● Extracted text:
■ ■ ■ ■ ■
Rise in income disparities
By Sultan Ahmad
THE per capita income of Pakistanis has risen to 846 dollars, says Prime Minister Shaukat Aziz. Until recently he used to mention the figure of $800 but has now raised that figure by over five per cent and calls that a record. It is the outcome of higher economic growth, he argues.
But the common man will not feel thrilled, not because the figure represents a weak dollar in relation to the euro and other strong currencies of the world by about 30 percent, but because that does not represent the earnings of average Pakistanis, much less of the low income groups, and of course, that is far above the earnings of the poor whose numbers the social scientists say is increasing, while the government asserts it is increasing.
The real mischief is played by the inflation, particularly in food prices, rent and transport costs which make the modest rise in wages meaningless. In terms of rupees, the per capita per family income comes to Rs 50,760. For a family, the income multiplied by six members comes to a total of over three lakhs.
The $846 per capita income has been reported at a time when the minimum wages of workers is reportedly being raised from Rs3,000 to 4,000 a month. It has come at a time when the State Bank of Pakistan has come up with Rs 5,000 currency notes to make it easy for the rich shoppers to handle big money easily. But the real rich, particularly in the urban areas, do not use cash as much as they use credit cards. And they are soon to move on to online shopping.
The State Bank governor Dr Shamshad Akhtar, who presented a facsimile of the Rs 5,000 note to President Musharraf, says the higher currency note is not designed to accommodate the increasing inflation but has come in the normal course of issuing higher denomination currency notes.
■ ■ ■ ■ ■
● Assignment: Write out the income disparities article word for word, starting at "The State Bank governor" and stopping after "denomination currency notes.".

● Records supplied:
■ ■ ■ ■ ■
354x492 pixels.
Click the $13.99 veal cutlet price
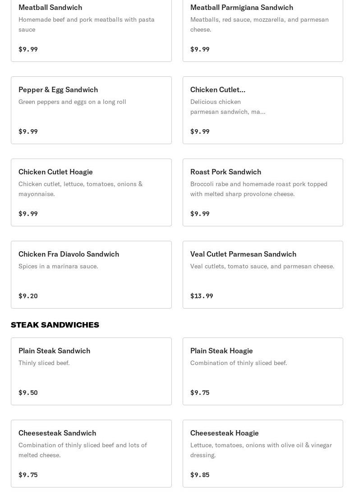point(202,296)
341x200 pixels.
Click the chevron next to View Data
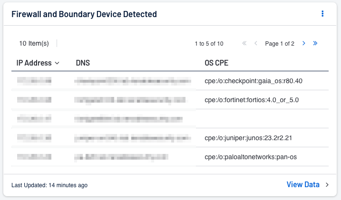[327, 185]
■ ■ ■ ■ ■
● Written reply:
The State Bank governor Dr Shamshad Akhtar, who presented a facsimile of the Rs 5,000 note to President Musharraf, says the higher currency note is not designed to accommodate the increasing inflation but has come in the normal course of issuing higher denomination currency notes.